In March, the Norwalk, Connecticut-based FASB handed down a partial definition of what constitutes a cash balance plan in a recent project update of its broader review of Financial Accounting Standard Number 87 (FAS 87).  Per the definition, the nation’s accounting rulemakers have determined that fully vested cash balance participants are entitled to their notional account balances – those balances that are not actually realized – as either a lump sum or an actuarially equivalent annuity either immediately or at a future date, FASB said in its “Interpretation of FASB Statement No. 87” (See  FASB Sheds Some Light on FAS 87 ).

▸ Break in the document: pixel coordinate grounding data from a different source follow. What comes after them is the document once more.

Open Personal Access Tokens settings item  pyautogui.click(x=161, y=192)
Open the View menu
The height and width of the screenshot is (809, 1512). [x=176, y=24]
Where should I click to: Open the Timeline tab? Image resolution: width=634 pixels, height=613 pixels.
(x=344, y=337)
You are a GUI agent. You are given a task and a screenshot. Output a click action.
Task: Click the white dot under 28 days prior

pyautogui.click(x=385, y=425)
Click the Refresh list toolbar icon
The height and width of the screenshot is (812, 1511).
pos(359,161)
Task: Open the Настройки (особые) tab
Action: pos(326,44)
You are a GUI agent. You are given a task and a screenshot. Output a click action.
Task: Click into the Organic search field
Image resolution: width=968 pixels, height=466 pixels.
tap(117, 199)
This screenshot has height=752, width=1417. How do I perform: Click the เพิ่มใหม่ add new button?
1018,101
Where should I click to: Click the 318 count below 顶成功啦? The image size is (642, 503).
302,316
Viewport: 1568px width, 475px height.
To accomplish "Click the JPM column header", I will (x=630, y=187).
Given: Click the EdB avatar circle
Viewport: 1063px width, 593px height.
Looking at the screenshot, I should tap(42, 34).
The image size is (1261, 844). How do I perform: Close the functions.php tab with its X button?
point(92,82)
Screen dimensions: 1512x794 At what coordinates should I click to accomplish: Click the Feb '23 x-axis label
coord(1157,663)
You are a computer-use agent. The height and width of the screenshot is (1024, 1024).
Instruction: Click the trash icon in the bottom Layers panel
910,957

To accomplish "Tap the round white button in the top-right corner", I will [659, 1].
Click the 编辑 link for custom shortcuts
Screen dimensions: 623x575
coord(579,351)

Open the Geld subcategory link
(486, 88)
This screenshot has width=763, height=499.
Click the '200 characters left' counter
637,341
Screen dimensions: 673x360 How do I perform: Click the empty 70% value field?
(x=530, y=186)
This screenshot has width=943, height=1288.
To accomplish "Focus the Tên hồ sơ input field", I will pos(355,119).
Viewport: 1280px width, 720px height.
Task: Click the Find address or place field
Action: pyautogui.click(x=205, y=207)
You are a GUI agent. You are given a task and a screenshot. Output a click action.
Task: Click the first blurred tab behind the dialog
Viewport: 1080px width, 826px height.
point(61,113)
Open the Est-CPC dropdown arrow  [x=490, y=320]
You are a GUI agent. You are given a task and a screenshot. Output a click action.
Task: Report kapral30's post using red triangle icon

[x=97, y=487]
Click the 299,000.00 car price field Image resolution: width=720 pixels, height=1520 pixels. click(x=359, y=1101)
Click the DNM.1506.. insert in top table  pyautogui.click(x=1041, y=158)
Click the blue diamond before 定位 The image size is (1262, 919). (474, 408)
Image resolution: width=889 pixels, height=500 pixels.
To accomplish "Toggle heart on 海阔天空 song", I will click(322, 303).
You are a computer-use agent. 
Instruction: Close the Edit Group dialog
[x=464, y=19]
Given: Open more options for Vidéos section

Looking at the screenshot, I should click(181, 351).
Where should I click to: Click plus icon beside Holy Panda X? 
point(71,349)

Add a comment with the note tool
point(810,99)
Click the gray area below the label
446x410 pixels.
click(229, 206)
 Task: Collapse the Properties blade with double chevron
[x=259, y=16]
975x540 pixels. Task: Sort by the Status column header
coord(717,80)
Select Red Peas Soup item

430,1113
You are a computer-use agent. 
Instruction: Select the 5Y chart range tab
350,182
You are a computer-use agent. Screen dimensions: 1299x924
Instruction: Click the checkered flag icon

Conspicuously left out of FASB’s earlier elaboration on cash balance plans is how companies should attribute the cost of benefits earned to periods of service for plans that do not define annual retirement benefits in relation to salary and years of service.  This issue has been brought to the forefront in ongoing court battle over how IBM Corp handled its conversion from a traditional to a cash balance plan (See IBM Cash Balance Judge: Plaintiffs Due Retroactive Benefits ). FASB promises future guidance on the subject as it continues its review of FAS 87.

Going forward, FASB has plans to discuss other cash balance related issues including disclosures, transition, and an effective date at future board meetings.  In the meantime, “Interpretation of FASB Statement No. 87” is available at .  It should be noted that FASB’s Interpretation is merely a summary of Board decisions and does not change current accounting regulations.

Other Cash Balance Controversy

As 2002 drew to a close, the Treasury Department and Internal Revenue Service released new proposed regulations on the application of the pension plan age discrimination rules to cash balance plans and, in the process, have afforded plan sponsors some welcome relief on cash balance conversions (see  Balance Beam ).  However, Congressional Democrats proposed legislation to cut-off the Treasury Department’s proposal at the knees – or more accurately, its pocketbook ( See Emotion Charged Cash Balance Plan Amendment PassesUSHouse ).  The amendment to the Transportation/Treasury Appropriations bill (HR 2989) by US Representative Bernie Sanders (I-Vermont) required that government regulations affecting defined benefit plans comply with the recent Cooper v. IBM Personal Pension Plan .  In the Cooper  ruling, a federal judge ruled that IBM’s cash balance pension plan violates the provisions of Employee Retirement Income Security Act (ERISA) prohibiting age discrimination in retirement programs (See  Murphy’s Law: IBM Loses Cash Balance Ruling ).